Q4.As I like to tell all up and coming academics, and to quote my favorite t.v. show, “The Sopranos,” You’re only as good as your last envelope. So, what are you working on next?
Migrating Faith takes the story up to the late 1960s, owing to important generational transitions in leadership in both countries and important macroevents like the expiration of the Bracero guest labor program (1942-1964) and the 1965 immigration reform. Pentecostalisms of Oaxacalifornia will take up the story from that point, when the southern Mexican state of Oaxaca began to figure prominently in the flow of labor migration. This unique migration flowed through the agricultural regions of Sinaloa and Baja California states, up to the border cities of Mexicali and Tijuana, and over into California and beyond (I've enjoyed delicious oaxaqueño mole negro in New Jersey!). The new geographic coinage reflects activists' views of the expanse of territory from the Isthmus of Tehuantepec in southern Mexico to northern California. The 2000 and 2010 censuses of Mexico revealed a relatively high percentage of Pentecostals and evangélicos in Oaxaca and other southern states. I think circular labor migration had a lot more to do with this than missionary enterprise; certainly, proximity to the U.S. can't explain this. So, this second book takes up where Migrating Faith leaves off, and adds an additional layer of analysis, in order to examine the intersection between indigenous identity and cambio religioso (religious change).
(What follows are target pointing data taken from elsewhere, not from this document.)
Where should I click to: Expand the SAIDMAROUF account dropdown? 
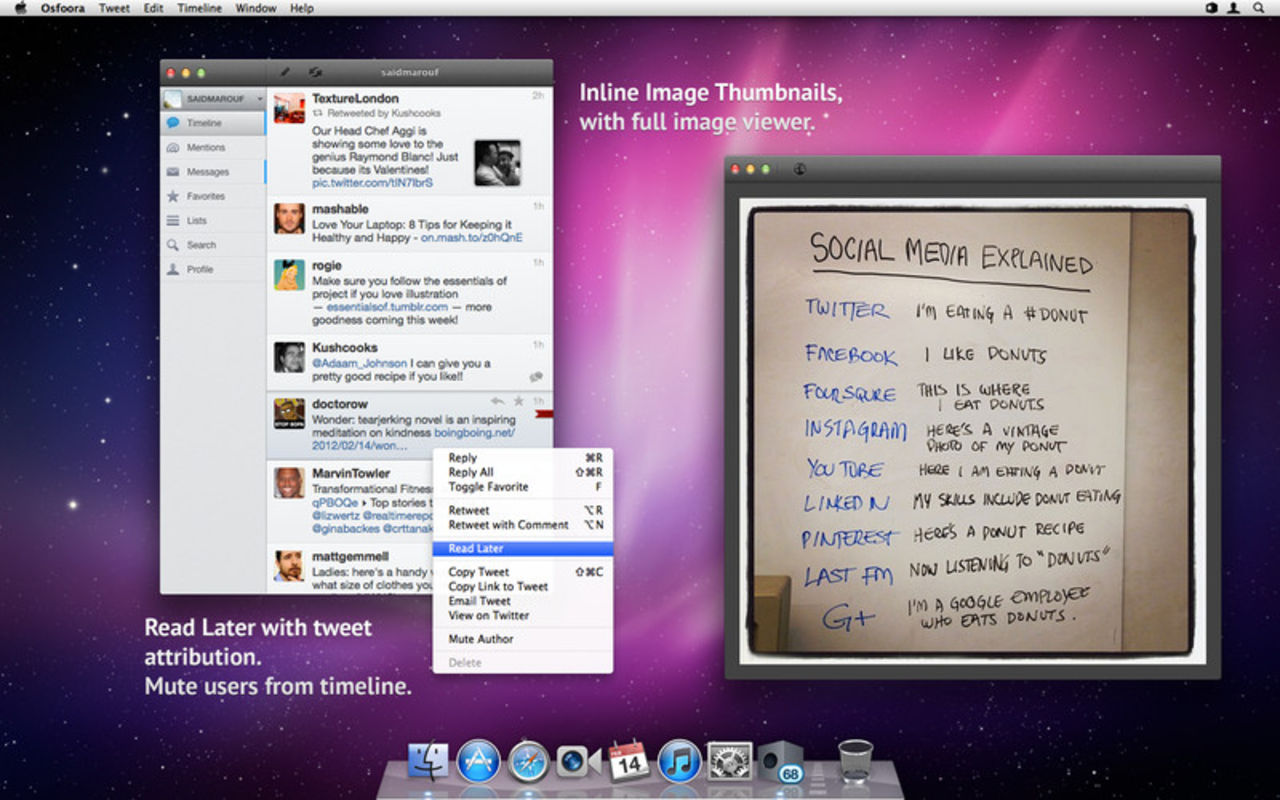pyautogui.click(x=259, y=99)
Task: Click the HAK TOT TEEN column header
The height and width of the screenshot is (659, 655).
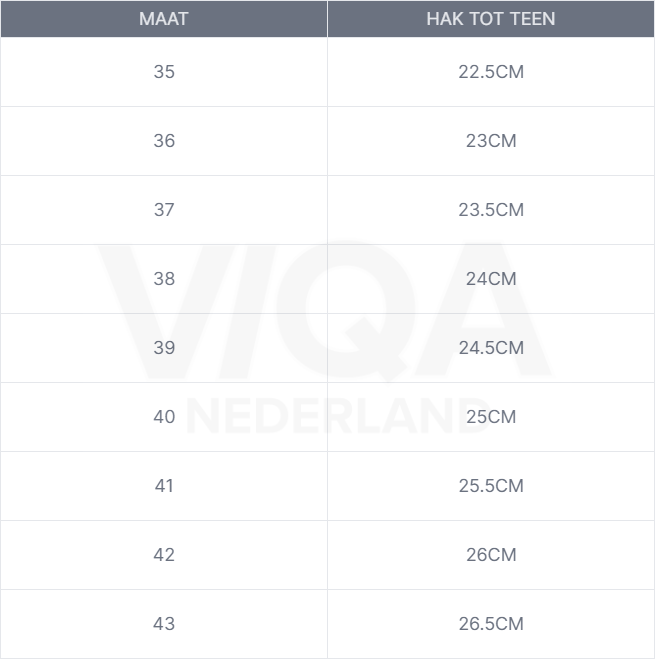Action: click(x=491, y=19)
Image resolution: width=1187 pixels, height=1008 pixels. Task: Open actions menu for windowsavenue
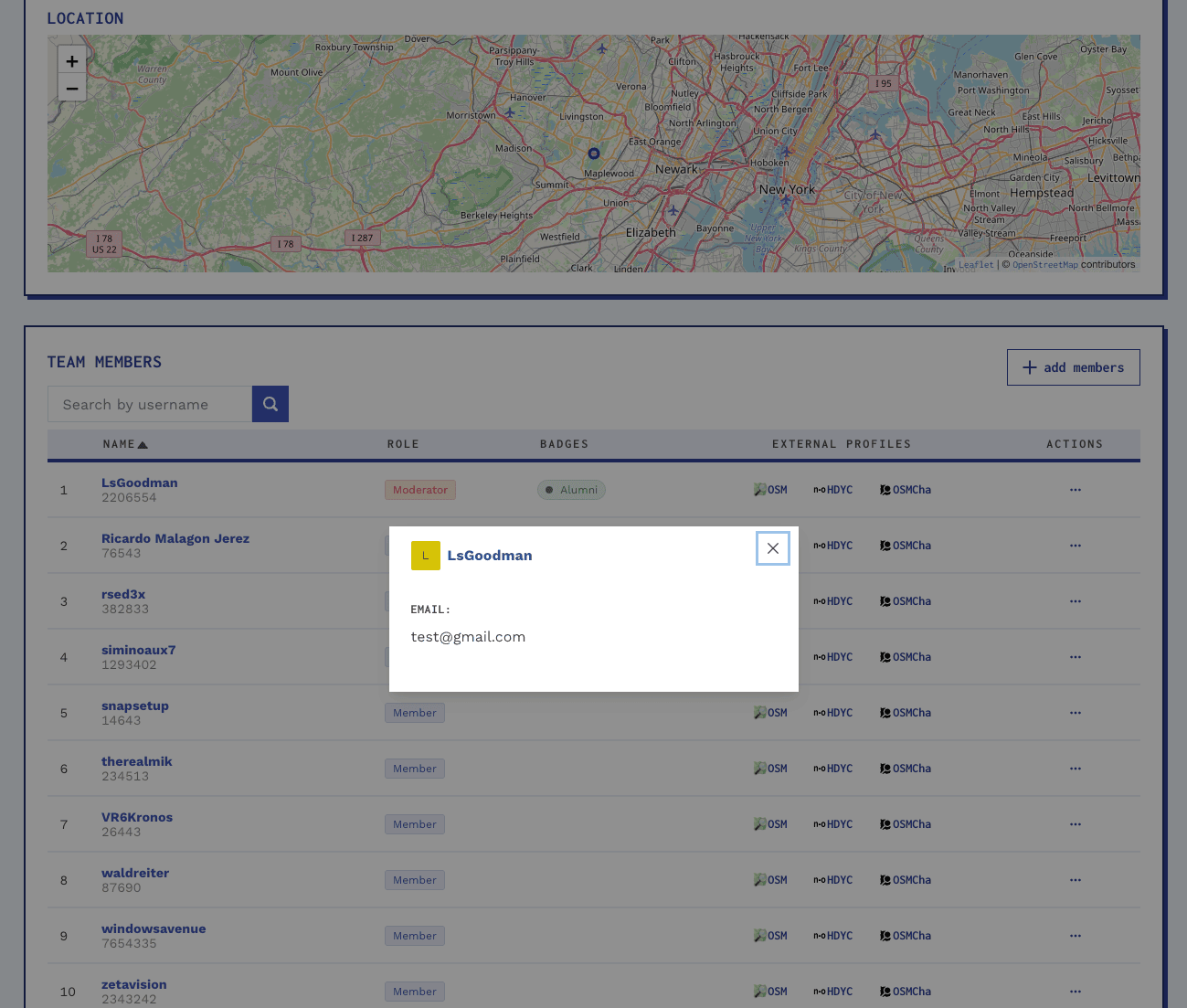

Methodologically, I borrow heavily from ethnography.
Q5. Most people who read this blog have little idea about who we are, so I guess it's time to mention that we have known each other for nearly 20 years! I believe it was the 1997 American Academy of Religion meeting? For the longest time, we have had lunch or dinner at one of these convos for nearly that long! So I feel comfortable in asking you the following questions:
and most importantly: Flour or corn tortillas
Favorite color: Blue, navy and light. That's probably why I chose Yale and Duke.
Pet peeve: There must be a special corner in Hell for that person who first tossed cheddar cheese on top of a plate of Mexican food and then passed it off as authentic. Favorite movie: Young Frankenstein (We had no TV at home, and never went to movies. This was one of the first movies I saw in college. It made breaking the taboo very enjoyable. Never tire of it. My younger brother Jonathan and I can mute the movie and perform the entire dialogue.) Flour or corn tortillas: Depends if they're handmade or not. Corn for menudo and most guisados. Flour for chorizo con huevo burrito. We were raised with mostly handmade flour tortillas (a precious childhood memory that my older sisters do not share), although our roots were in western Mexico, where corn predominates. There's another dissertation that awaits writing: the transition from corn to flour (to manufactured) tortillas in Mexican American society. What happened?!
Daniel Ramírez brief bio
Daniel Ramírez (Ph.D., American Religious History, Duke University) is an Assistant Professor of North American Religion at the University of Michigan, and author of 16 publications in the field of American, Latino, and Latin American religion. His forthcoming book, Migrating Faith: Pentecostalism in the United States and Mexico in the Twentieth Century (University of North Carolina, October 2015) examines the transnational and cultural dimensions of revivalism within a migrating labor diaspora. His second monograph project, "Pentecostalisms of Oaxacalifornia," continues the analysis through the more contemporary time period of oaxaqueño migration and through the added prism of indigenous experience and identity.
In December 2013, the Hubbard Library of Fuller Theological Seminary inaugurated the Apostolic Archives of the Americas, a project convened by Ramírez to create a repository for Latino and Latin American Pentecostal historical collections. Dr. Ramírez serves as Board Vice Chair of the Wesley Foundation, the college chaplaincy program based at the First United Methodist Church in Ann Arbor, Michigan. He also serves as Board Chairman of the Lewis Stallworth Charter School, a largely African American and Latino primary-through-middle school in his hometown of Stockton, California.